Hear me out, metropolis citizens sending rare pair fics of Clark Kent x Superman fics to Lois to edit
yes, absolutely hilarious. even more funny if they send like physical copies, no address attached and lois sends it back marked with red ink, SOMEHOW
Imagine all the smut Clark must of read editing the fics
clark reads smut confirmeeed
NOT LOIS READING SUPERBAT PORN AND EDITING IT A 2AM 
NOOOOOOOOOOOOOOO
hc that alfred is a meta that boosts healing factor of the people around him. if the bats are injured as much as they seem to be they would be doing bat stuff MAYBE half the year. no one including alfred knows about this. whenever the kids move out they inexplicably dont recover from injuries as fast and feel better whenever they visit the manor they just chalk it up to homesickness. bruce just thinks he heals really fast. alfred thinks everyone doesnt take care of themselves properly @finchcollector
that’s actually such a great idea, but i think that alfred would find out and learn how to concentrate it better so he can help more people, bc he’s great and i love him.
One of your dickfast posts reminded me of that tweet that goes: 'so you've had sex how many times? Yeah technically that's not a bromance' lol that's dickwally or dickroy
literally tho. like that’s all of dick’s friendships. once it gets past a certain time dick is like ‘wow i wonder what it would be like to make out with wally, wally come make out with me’ and wally’s like ‘we’ve done this like 40 times, dick, you know what it’s like’ and dick is like ‘sorry are you complaining?’ and they just make out.
superfam and batfam associations??
-batman and superman
-dick/barabara and supergirl?
-conner and tim
-jon and damian
pls enlighten me I am confused
nope,,, uhm batman and superman, but dick and superman as well, and then conner and tim, jon and damian and steph + babs with supergirl
I came across a fic in which Wonder Woman calls Batman "Stella" (like Stellaluna, the children's book) and I can imagine the batkids hop on the trend and maybe copies of the book appear at random places (aka, everywhere Bruce frequents)
sorry can’t reciprocate that was the name of my high school chemistry teacher and it gives me nightmares to think about.
good human what are your pronouns?
wouldn’t you like to know?
I need me some gothamites preferring harley over joker memes
everyone prefers harley over joker youre just very fucked up if you dont
don't understand why people try to add like veteran policy to the batfamily
dick pulling out his veteran batfam member card so he can eat first: step aside, peasants
Do you know the song Simmer by Haley Williams? It (the first verse anyways) reminds me of Jason? It's about rage.
damn yeah i LOVE HAYLEY!!!! youre right thoo
Okay so I like listen to your stoner Tim Drake playlist 24/7 but would he listen to skegss? Also I keep adding songs mentally it’s killing me 😩✋🏼 Anyways,, I literally love and worship your playlist 😃🤞🏼 And uh yeah have a good day ✨
stoner tim drake playlist is lyfeeee. also dont know who skeggs is? i’m stupid? have a good day!!
All the Robins (and Batgirl) decide to trade costumes for one night just to fuck with Batman and all the villains in Gotham. @subspacecadet 
batman knows it’s them youknow but like,,, what does he call them? he’s like ‘red hood?’ and 3 people answer and he’s not about to compromise some identities so he’s just Pissed.

EXERCISE 1:
Reproduce word for word the passage of the Batman and Superman fan posts that opens with the words containing "damn yeah i" and closes with "a good day!!".
EXERCISE 2:
Extend the Batman and Superman fan posts beyond their final line, keeping the same ask-and-reply pattern.

GIVEN DATA:
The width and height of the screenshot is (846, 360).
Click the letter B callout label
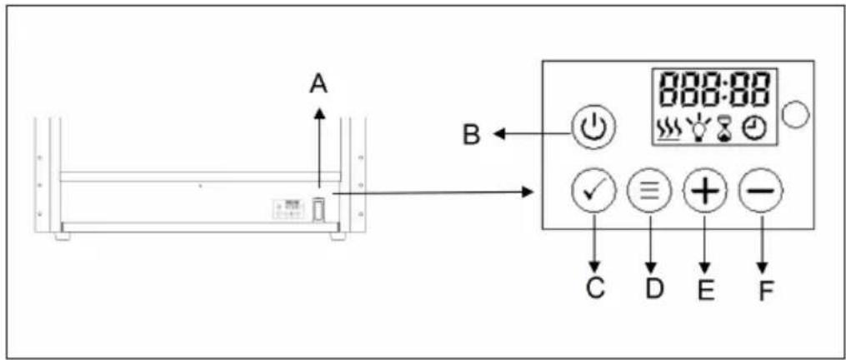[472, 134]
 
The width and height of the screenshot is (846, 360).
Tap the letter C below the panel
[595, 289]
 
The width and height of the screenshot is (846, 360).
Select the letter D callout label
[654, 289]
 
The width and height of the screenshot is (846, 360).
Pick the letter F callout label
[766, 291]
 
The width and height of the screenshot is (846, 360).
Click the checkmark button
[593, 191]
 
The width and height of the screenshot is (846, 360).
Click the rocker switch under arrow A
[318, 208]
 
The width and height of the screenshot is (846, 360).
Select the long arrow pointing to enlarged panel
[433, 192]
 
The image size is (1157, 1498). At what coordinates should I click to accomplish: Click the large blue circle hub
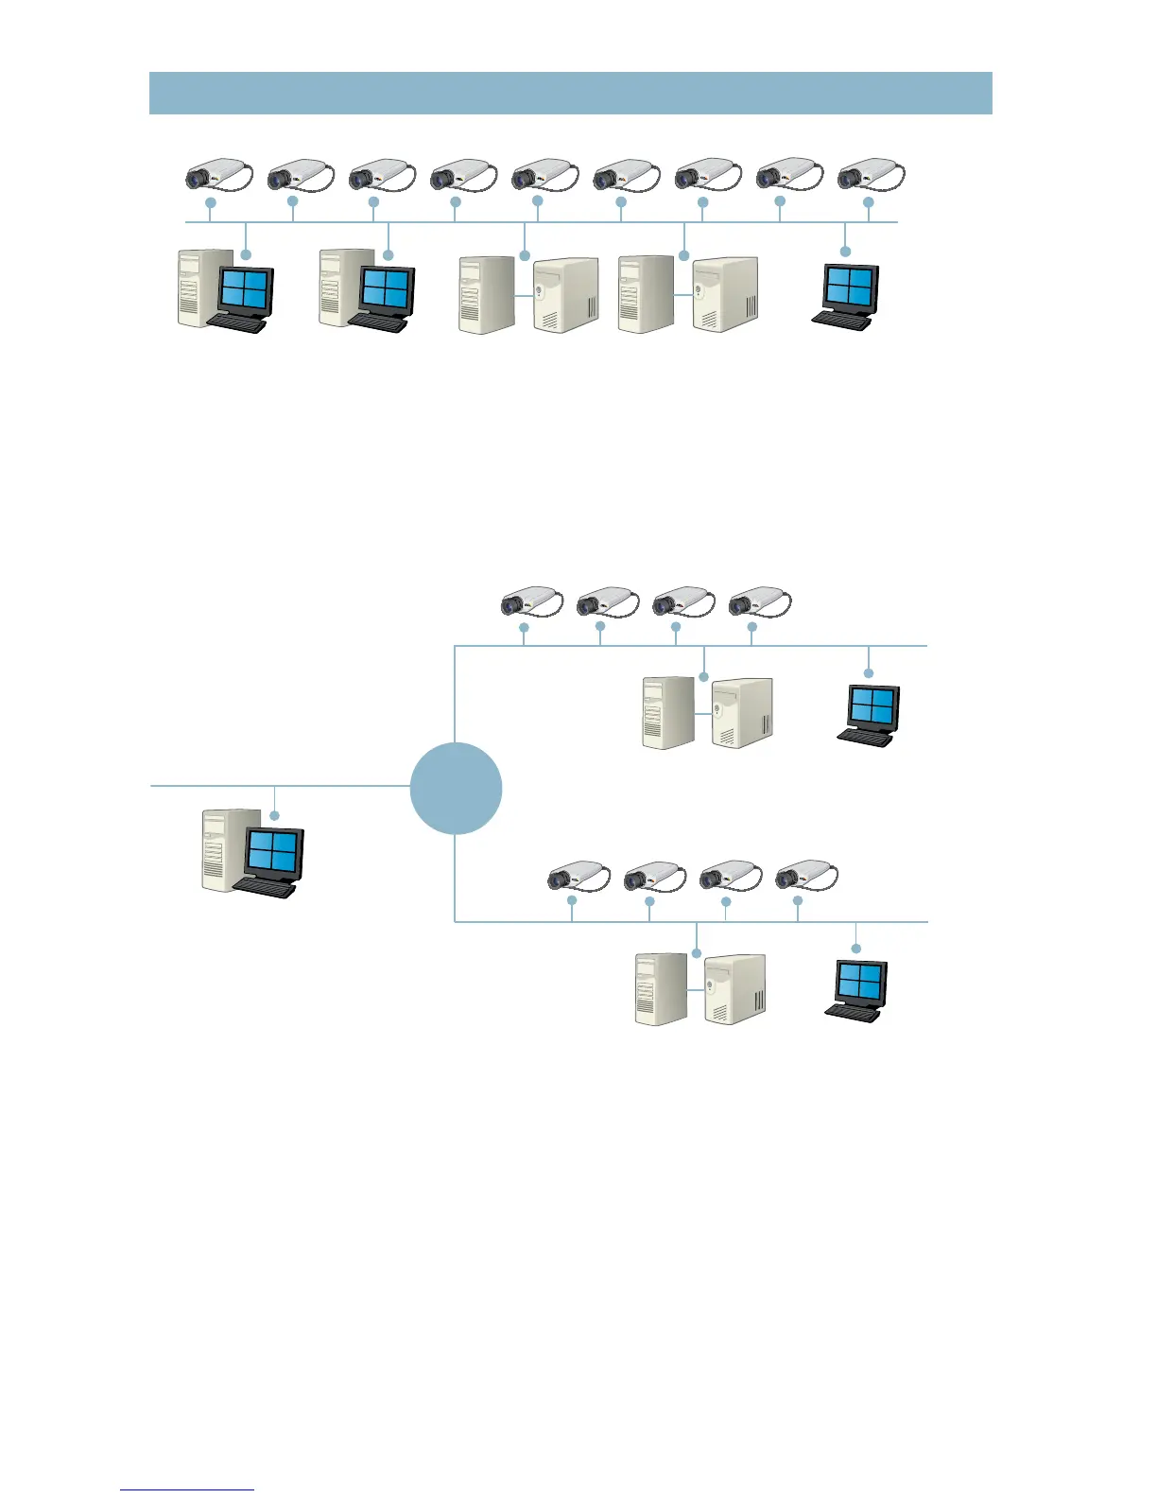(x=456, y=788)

ANSWER 1:
damn yeah i LOVE HAYLEY!!!! youre right thoo
Okay so I like listen to your stoner Tim Drake playlist 24/7 but would he listen to skegss? Also I keep adding songs mentally it’s killing me 😩✋🏼 Anyways,, I literally love and worship your playlist 😃🤞🏼 And uh yeah have a good day ✨
stoner tim drake playlist is lyfeeee. also dont know who skeggs is? i’m stupid? have a good day!!

ANSWER 2:
I aspire to treat cops the way my dad treats them. This man is a 45 year old Asian immigrant to the US and the treats them like his pets. He talks about them like unruly children. Sometimes he pays off local cops to shut up and stop acting racist. And usually it works. I don’t know why but I can see Oliver Queen doing this
vibes... and also yes? oliver queen handing a local cop a donut to shut the fuck up lmao. but yanno i commit enough crimes to not really want to ever see a cop ever, so they kinda scare the everloving fuck out of me.
seeing as tim hasn't aged in years, that means he was 17 at peak emo tumblr era. im back on my emo tim bullshit and im not letting it go
emo tim had a wattpad account send tweet
People seem to think that batman is so dark and serious when the rainbow batsuit is right there. He wore it with no shame.
dude the 60s were a DIFFERENT TIME
dick grew up in a circus, jason grew up on the streets, and tim was probably raised by the internet
all of them cuss every other word and you cannot tell me otherwise
bitch i KNOW but dc has to change to an 18+ rating if they want to sell comix with swear words in them so we gotta deal with imagining the swear words in ourselves
thoughts on teen titans and young justice
haven’t seen teen titans on account of havent seen it and young justice was LITERALLY my favourite thing ever, tho i do gotta admit it’s not at all similar to the young justice comics unfortunately. i really wouldve liked to see timmy bart kon cassie and cissie animated on tv!!
ew ew ew how to delete batcest shippers I genuinely digust them
log off tumblr?
Okay as poc who was called racist for calling an Italian pastabrain: in the batfam are Italians bit Damian just yells various insults about the others being Italian. Just him yelling “What are you doing you moronic spaghettihead!” At steph etc
huh? i meant real italians. homeboy is telling steph he hopes she chokes on her fucking garlic.
I think it's dumb as hell to pull the batman is the best fighter in the batfam argument because like it's just irresponsible of Bruce to let his kids fight when they couldn't possibly be on his league or something
fair enough, but also like who cares they could all kill you just sit down and take a beating.
lady shiva, thalia al ghul and Selina Kyle are all milfs @notanothertimburtonenthusiastugh 
unfortunately, i have to admit,,, you’re right
why tf didn't someone give joker a death sentence already? like he's a mass murderer...give him the electric chair treatment wtf
idk i think plenty of people would have tried to murder him already (boring answer is: he is a popular character so they can’t kill him off bc he brings in lots of money)
There’s no such thing as “ copaganda”.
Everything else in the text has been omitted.